En 2008, un anthropologue franco-brésilien, Vincent Carelli, saisit son visage entre les feuillages. On le voit dans son film "Corumbiara". Mais les dernières images remontent à 2018, tournées à la dérobée par des fonctionnaires du département des affaires indigènes du gouvernement. L'homme, de corpulence fine, est quasiment nu. Il coupe un tronc d'arbre avec une sorte de hache. Depuis personne ne l'a jamais vu.
'Man of the Hole': Last known member of uncontacted Amazon tribe dies https://t.co/7NtkeV12AV pic.twitter.com/p3PqeYitMZ
— New York Post (@nypost) August 30, 2022
Il était célèbre et pourtant... il n'avait pas de nom. On l'avait simplement appelé "Índio do Buraco", "l'indigène du trou", parce qu'il creusait systématiquement des fosses de trois mètres de profondeur, soit dans ses huttes pour se cacher ou s'abriter (la Funai avait recensé depuis 1996 53 maisons de paille différentes), soit dans la jungle pour capturer des animaux. Il est mort sans avoir jamais révélé à quelle ethnie il appartenait. Personne ne l'a jamais entendu prononcer le moindre mot.
Une tribu disparue
On sait malgré tout qu'il était le dernier survivant de sa tribu, décimée au fil des ans par la colonisation anarchique et l’exploitation forestière illégale du Rondônia. Dans les années 80, des fermiers qui cherchent des terres pour s'étendre leur distribuent de la mort-aux-rats en guise d'offrande, il n'y a qu'une poignée de survivants. Quinze ans plus tard, en 1995, d'autres individus attaquent le campement et massacrent ce qui reste de la tribu. "L'homme au trou" est le seul à en réchapper. Vivre dans l'isolement le plus complet loin des étrangers, fuir les hommes était sa meilleure chance de survie.
En 1998, pour le protéger, la Funai crée une immense réserve clôturée de 8 000 hectares connue sous le nom de "territoire indigène de Tanaru" - en vertu de la constitution brésilienne, les populations indigènes ont droit à leurs terres traditionnelles.
L'accès en est restreint, des agents patrouillent régulièrement... Mais plusieurs fois ses parcelles de terre cultivées et ses huttes sont détruites.

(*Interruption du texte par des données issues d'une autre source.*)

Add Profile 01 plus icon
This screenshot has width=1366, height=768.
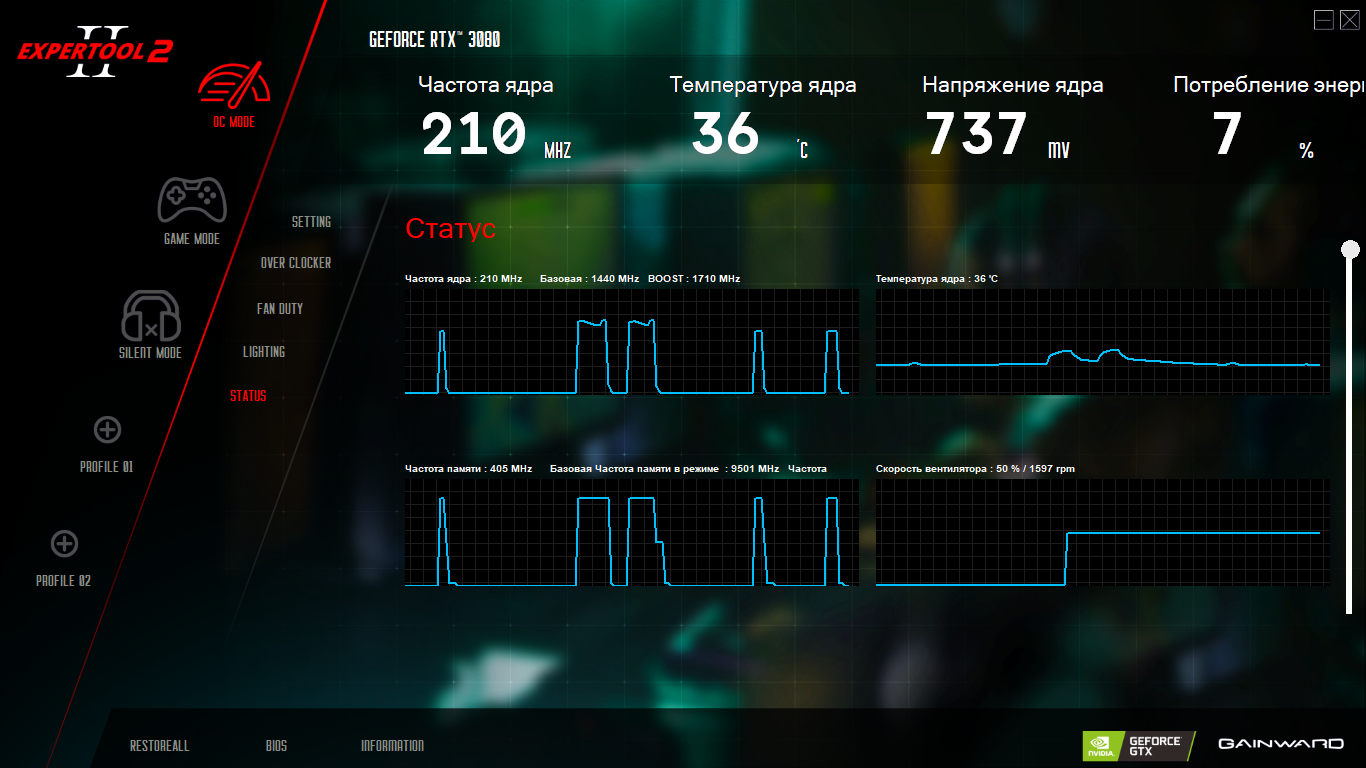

En 2009, des fermiers endommagent un poste d'observation de la Funai et tirent des coups de feu. Les groupes de défense des droits des autochtones ont demandé que même après sa mort, la réserve de Tanaru bénéficie d'une protection permanente. Pour l'agence brésilienne de journalisme d'investigation Agência Publica, "l'homme au trou" était le “symbole de la résistance des peuples indigènes isolés” au Brésil.
Jair Bolsonaro contre la cause indigène
L'homme au trou n'est pas le dernier indien isolé d'Amazonie : il reste encore une trentaine de groupes au plus profond de la jungle, dont on ne sait presque rien de la langue ou de la culture.
Mais le Brésil compte au total environ 240 tribus, de plus en plus menacées depuis que Jair Bolsonaro est au pouvoir par les incursions de mineurs, de bûcherons ou d'agriculteurs. Le chef de l'État – qui remet son mandat en jeu en octobre – ne cache pas son mépris pour les indiens. Il a même déclaré que son pays avait "commis une erreur" en ne les décimant pas, comme l'avaient fait les États-Unis. Jair Bolsonaro a à la fois assoupli les réglementations pour développer l'exploitation forestière, l'élevage et l'exploitation minière en Amazonie et réduit les protections des groupes indigènes et des terres protégées. Il a également réduit les fonds et le personnel fédéraux, affaiblissant les agences chargées de faire respecter les lois indigènes et environnementales.
Les risques auxquels sont confrontés les peuples autochtones du Brésil ont été mis en évidence récemment lorsque la militante Txai Suruí a reçu des menaces de mort après avoir prononcé un discours passionné lors de la cérémonie d'ouverture du sommet mondial sur le climat COP26 à Glasgow.